Reproduce the stretch from the line containing "You are a computer-use" through the end of the records, both ends included, with the pictures omitted.

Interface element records
◇ ◇ ◇

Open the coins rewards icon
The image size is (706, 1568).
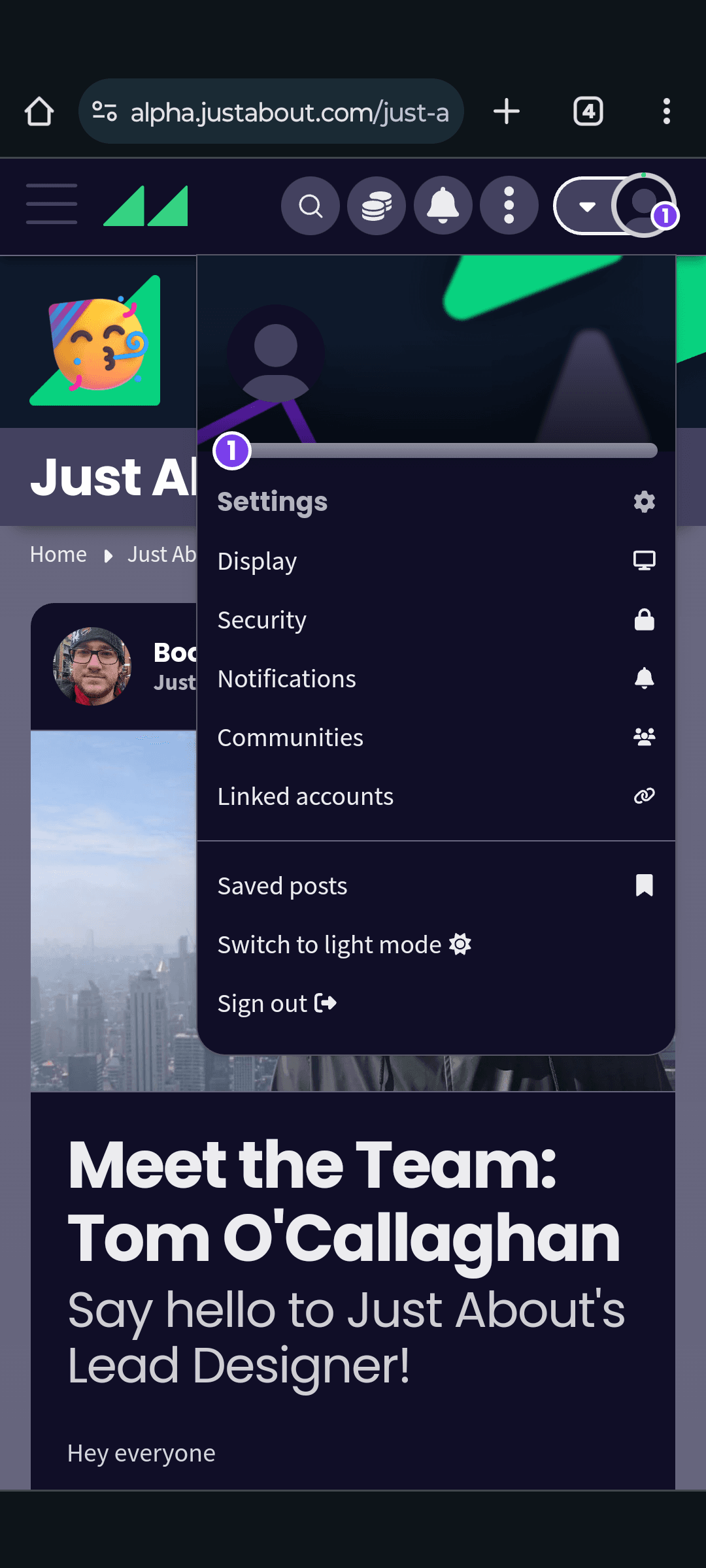click(x=377, y=206)
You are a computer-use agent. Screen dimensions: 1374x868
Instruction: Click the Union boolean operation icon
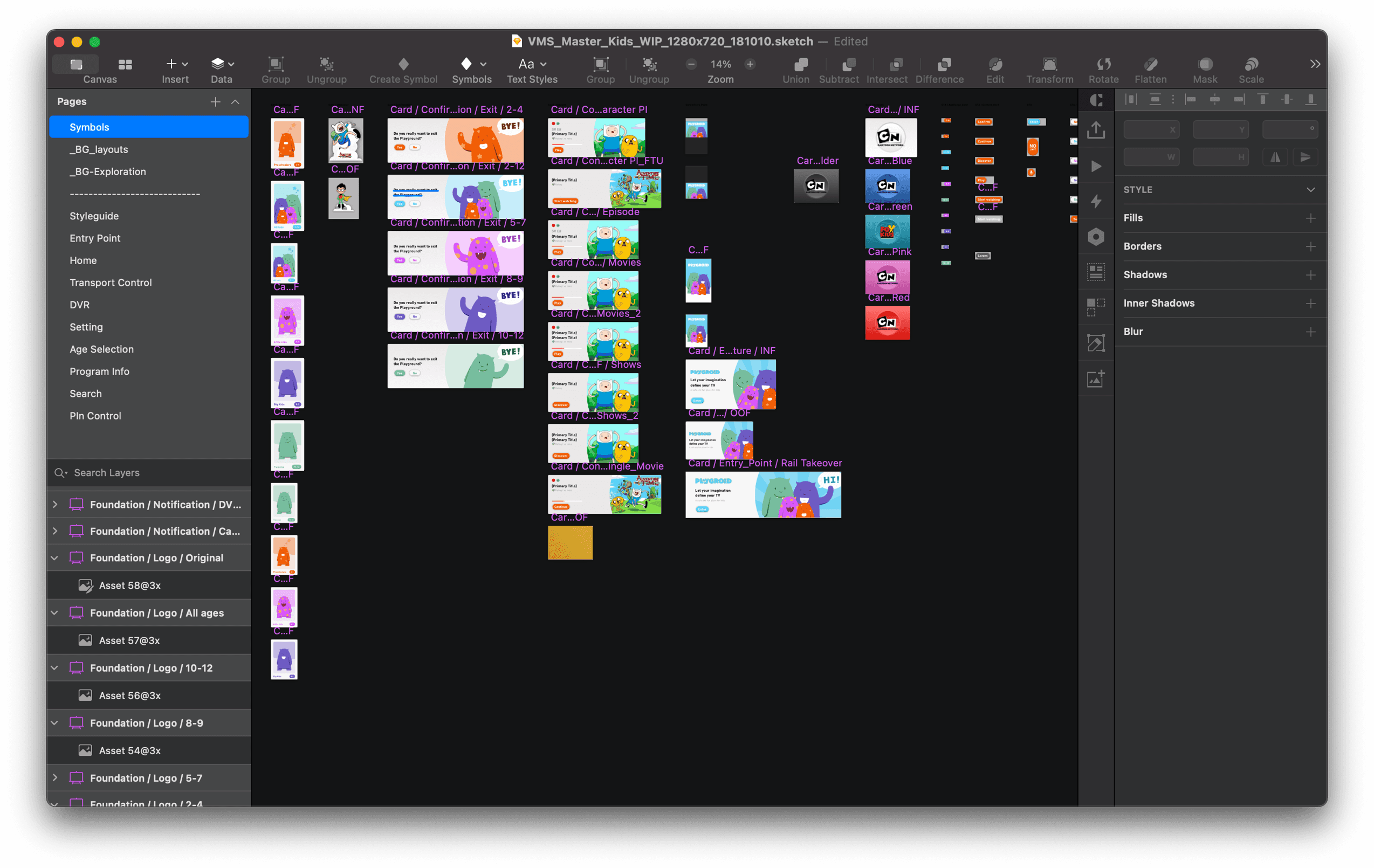801,64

◇ ◇ ◇

The solution
You are a computer-use agent. Screen dimensions: 1374x868
Instruction: Click the Union boolean operation icon
801,64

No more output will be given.